Мавка шагнула ближе. Луна осветила её лицо, и Петро увидел, что оно вовсе не злое. Оно было бесконечно печальным, как лицо человека, который давно забыл, что значит быть человеком.
— Я не крала, — прошептала она. — Я искала. Сто лет искала. Сто лет одна. А он пришёл и улыбнулся мне. Никто мне не улыбался с тех пор, как я утонула в болоте. Я же тоже девочкой была. Меня мать не крестила, думала — успеем. А я в омут упала, когда подснежники рвала. И не отпели меня, и креста на мне нет. Вот и скитаюсь. А лес принял. Лес — он всех принимает. И мёртвых, и живых. А живых... делает мёртвыми.
Она замолчала, глядя на молодую осинку на могиле.
— Я не отпущу его, — сказала она тихо. — Но ты можешь приходить. Он будет рад. Вы же братья.
Мавка развернулась и пошла прочь, растворяясь в утреннем тумане, который уже пополз от реки. Петро остался сидеть у могилы до рассвета. А когда взошло солнце и осветило кладбище, он увидел, что осинка подросла ещё. На ней распустились первые листья — нежно-зелёные, дрожащие. И на одном из них блестела капля росы, похожая на слезу.
С той поры Петро каждую ночь ходил на кладбище. Спать он почти перестал, работать тоже. Сидел под осиной, разговаривал с братом, слушал шелест листьев. О чём они говорили — никто не знал. Только мать, видя, как старший сын тает на глазах, плакала горько и молилась Богородице, чтобы отвела беду.
А в лесу, за Кривым Яром, на Мавкиной поляне, появилось новое дерево. Тонкая молодая осина с необычно светлой, почти белой корой. И когда ветер шумел в её листве, можно было разобрать слова: «Не уходи... останься... здесь хорошо...».
Иногда по ночам из леса доносится смех — тонкий, переливчатый, хрустальный.

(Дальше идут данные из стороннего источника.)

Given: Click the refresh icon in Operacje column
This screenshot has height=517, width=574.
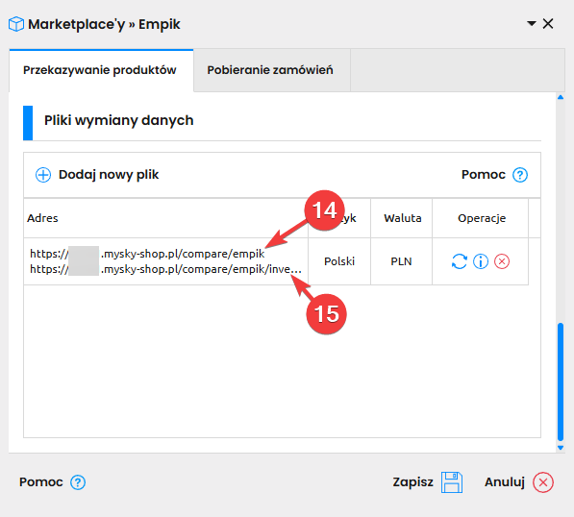Looking at the screenshot, I should coord(459,261).
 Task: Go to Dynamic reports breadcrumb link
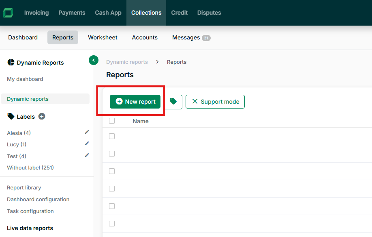127,62
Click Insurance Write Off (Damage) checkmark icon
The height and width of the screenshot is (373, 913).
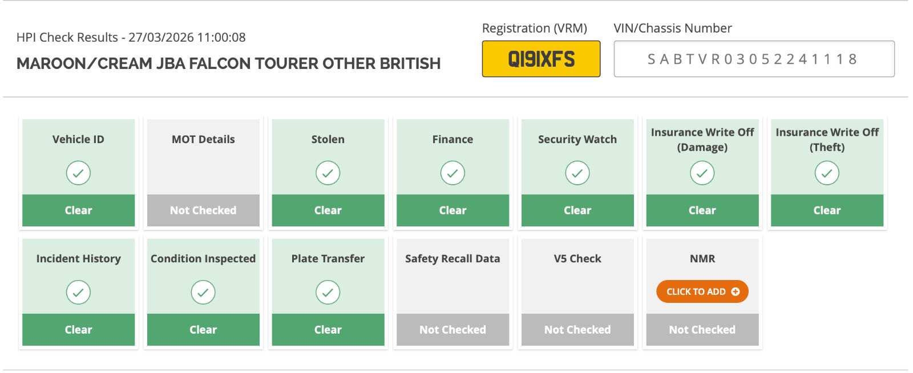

А за ним — другой звук. Шёпот двух деревьев, что стоят рядом и тянутся друг к другу ветвями, словно хотят обняться. И если приглядеться в лунном свете, можно увидеть: под одной осиной сидит человек. Худой, бледный, с безумными глазами. Сидит и гладит кору, и шепчет:
— Скоро, братику, скоро. Я приду к тебе. И мы будем вместе. Навсегда.